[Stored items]

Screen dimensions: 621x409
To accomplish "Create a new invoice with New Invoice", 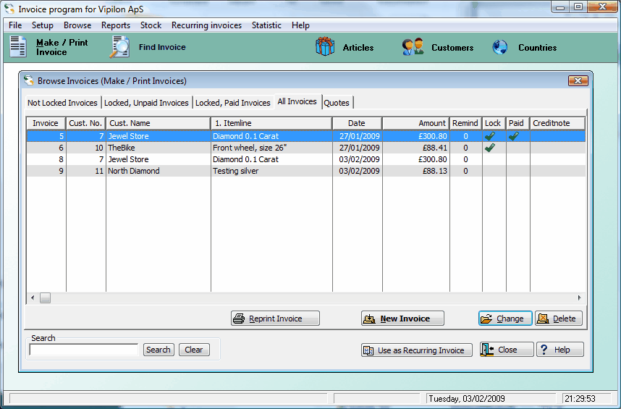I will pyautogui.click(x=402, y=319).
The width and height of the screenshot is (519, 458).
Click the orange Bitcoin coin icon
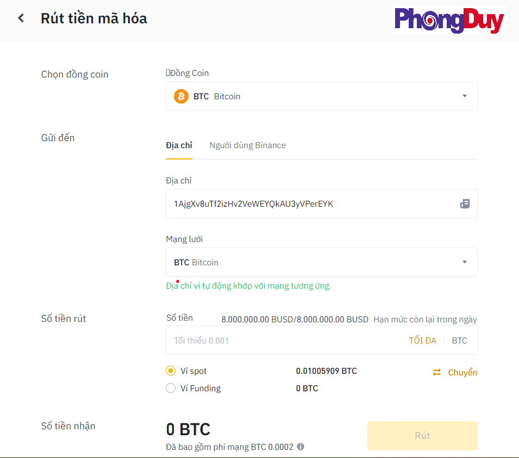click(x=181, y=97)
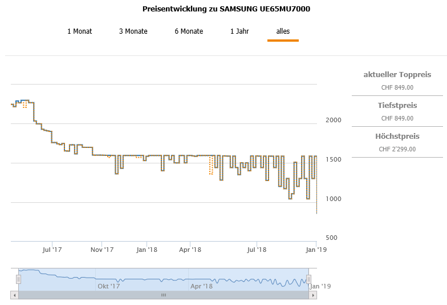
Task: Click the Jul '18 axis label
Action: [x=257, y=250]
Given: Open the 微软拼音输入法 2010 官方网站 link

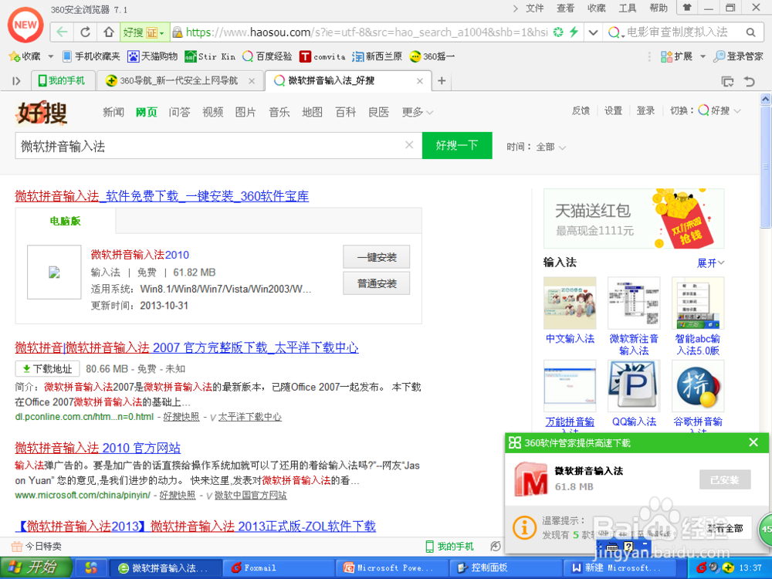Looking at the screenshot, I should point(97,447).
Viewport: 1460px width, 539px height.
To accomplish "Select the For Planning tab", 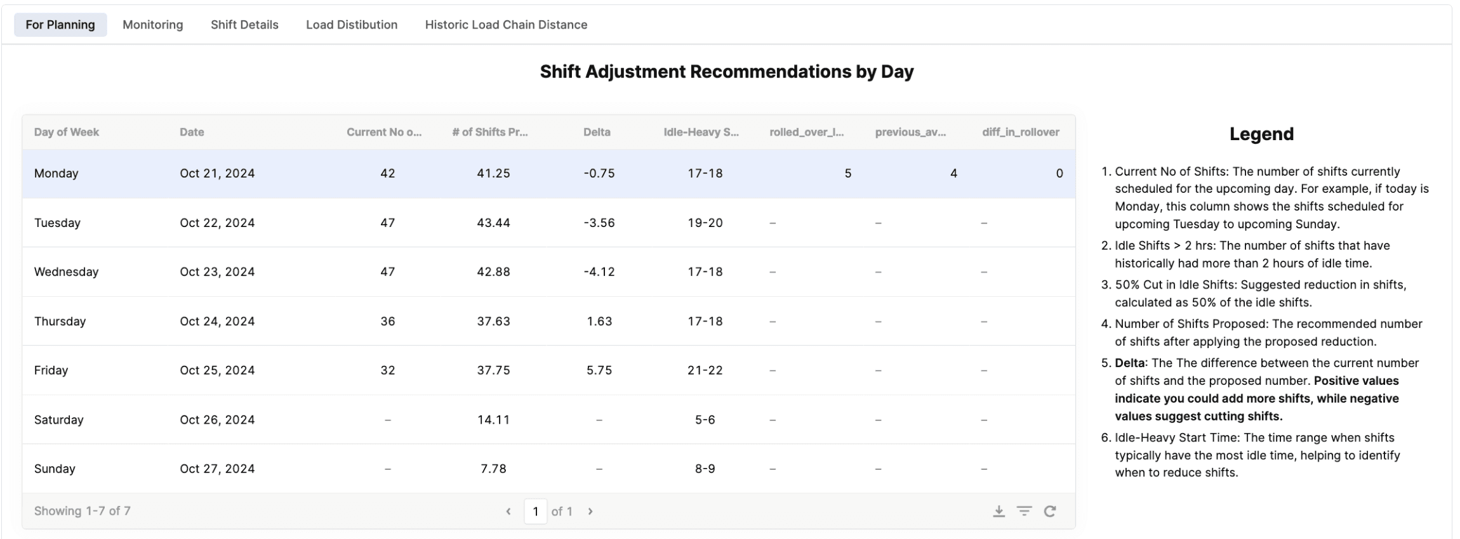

--- WHAT IS EXPECTED ---
Transcribe exactly the span of lines from the line holding "Viewport: 1460px width, 539px height." through the last line above, both included. Pictures stay out.

--- EXERCISE ANSWER ---
Viewport: 1460px width, 539px height.
To accomplish "Select the For Planning tab", 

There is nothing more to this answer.